這次聯姻,損失的是小姐,皇帝與鏡柔公主卻是安然無恙。照理說,他們在宮中歡歌燕舞,理所當然要宴請小姐的,不然那道理上過不去不是?
果不其然,一個婢女從門外走了進來,眉目恭順,低著頭不敢看向戰淩雙,隻見那聲音響起。
“啟稟小姐,皇上有請您參加宮宴,來慶祝鏡柔公主不用遠嫁之喜。宮中之人考慮到小姐,軟轎正在外麵擺著……”
“跟宮裏的人說,我身子有些乏了,想休息。”可未等那婢女說完,戰淩雙已經一口打斷了婢女的話語。而且今日她的確有些累了,白天為風雙醫堂奔波勞累,晚上又要清算醫堂裏的賬單。
婢女尊敬的彎了彎腰,退出了屋內,隨後屋內又恢複了平靜。
印月剛打算也退出房門之時,突然想起方才有人塞了一封信給她,讓她轉交給小姐。想此,便從腰間掏出一封帶著清香的信封遞給了戰淩雙。
“小姐,這是方才有人塞給奴婢的,讓奴婢轉交給你。”
戰淩雙接過信封,指尖輕劃過信紙膠在一起處。印月見此,也沒有礙事地退下了。待印月離開後,戰淩雙從信封中取出一張紙條,上麵赫然寫著幾個大字。
淩雙來戰府後花園一聚,有要事相論。最後署名是長孝連城。
“長孝?他這麼晚找自己什麼事情?”戰淩雙眉頭一擰,對於最後的署名她倒是有點意外。一般長孝連城絕對不會這麼無趣的,大晚上找她談人生?

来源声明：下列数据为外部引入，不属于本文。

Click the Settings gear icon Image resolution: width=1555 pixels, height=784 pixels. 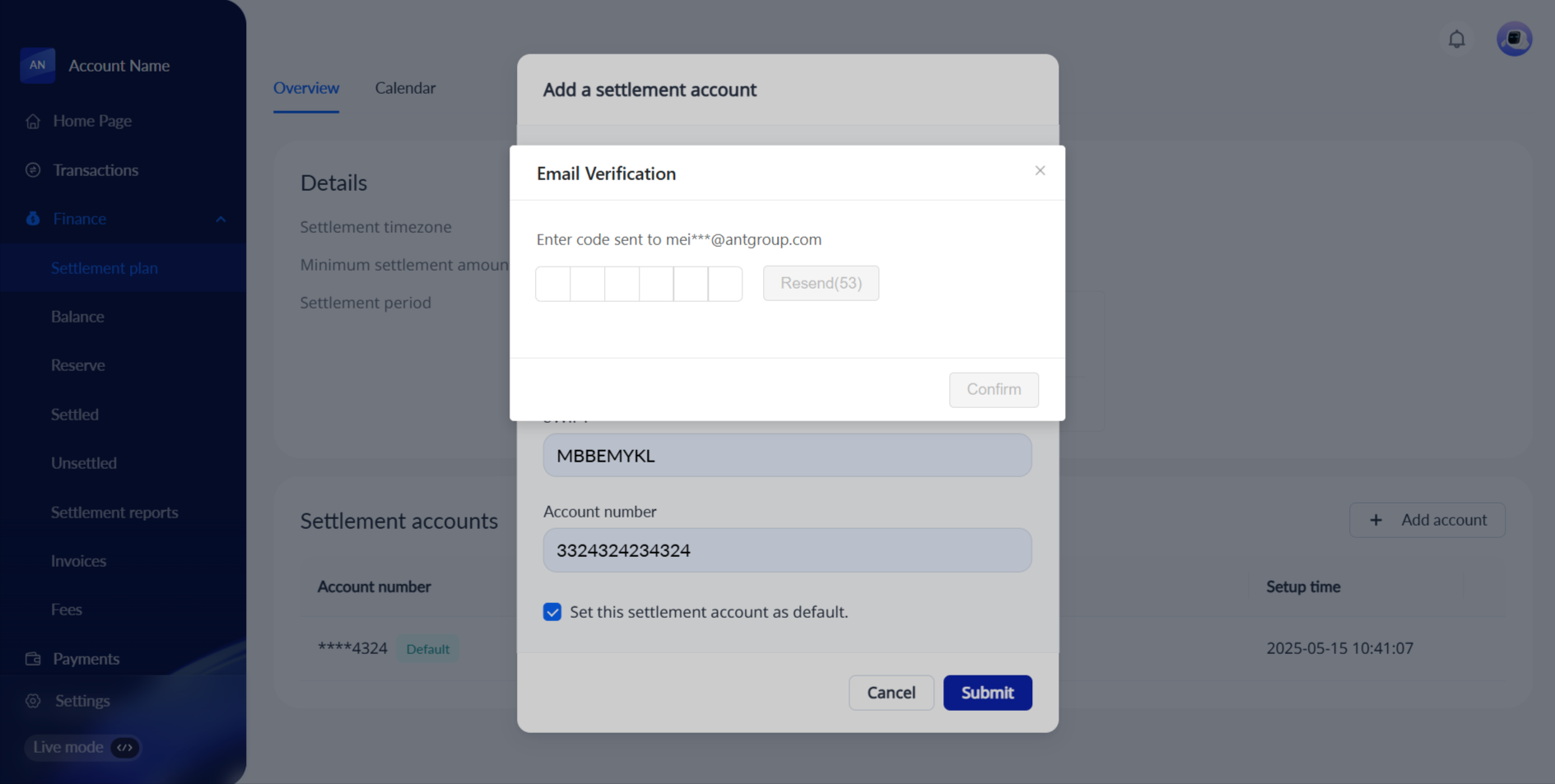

腦子一轉,一想這事有點不對勁,便又執起了手中的紙條,上麵的字跡有些龍飛鳳舞,但是若是仔細一看,會發現裏麵的不對勁,字跡雖有些剛氣,但其中有些刻意模仿的樣子。而且依長孝連城的脾性,他的字跡絕對沒有這麼剛中帶柔的,而是瀟灑中帶著桀驁狂氣。
既然不是長孝連城的字跡,那麼便不會是長孝連城邀自己出去了。那到底會是那個人借他的名義叫自己出去?
將紙條在掌心用力一捏,一陣強烈的內力聚集,紙條在掌心內化為灰燼,隨風飄散。緩緩邁開步伐,朝屋外走去。
戰府後花園。
夜色微涼,整個戰府此時顯得有些陰冷森然。高大幾座假山在空曠的青石板上遮住了一片天地。而在這伸手不見五指的夜空中,一抹人影鬼鬼祟祟地遊蕩在後花園,腳步有些急忙,看樣子是在等什麼人。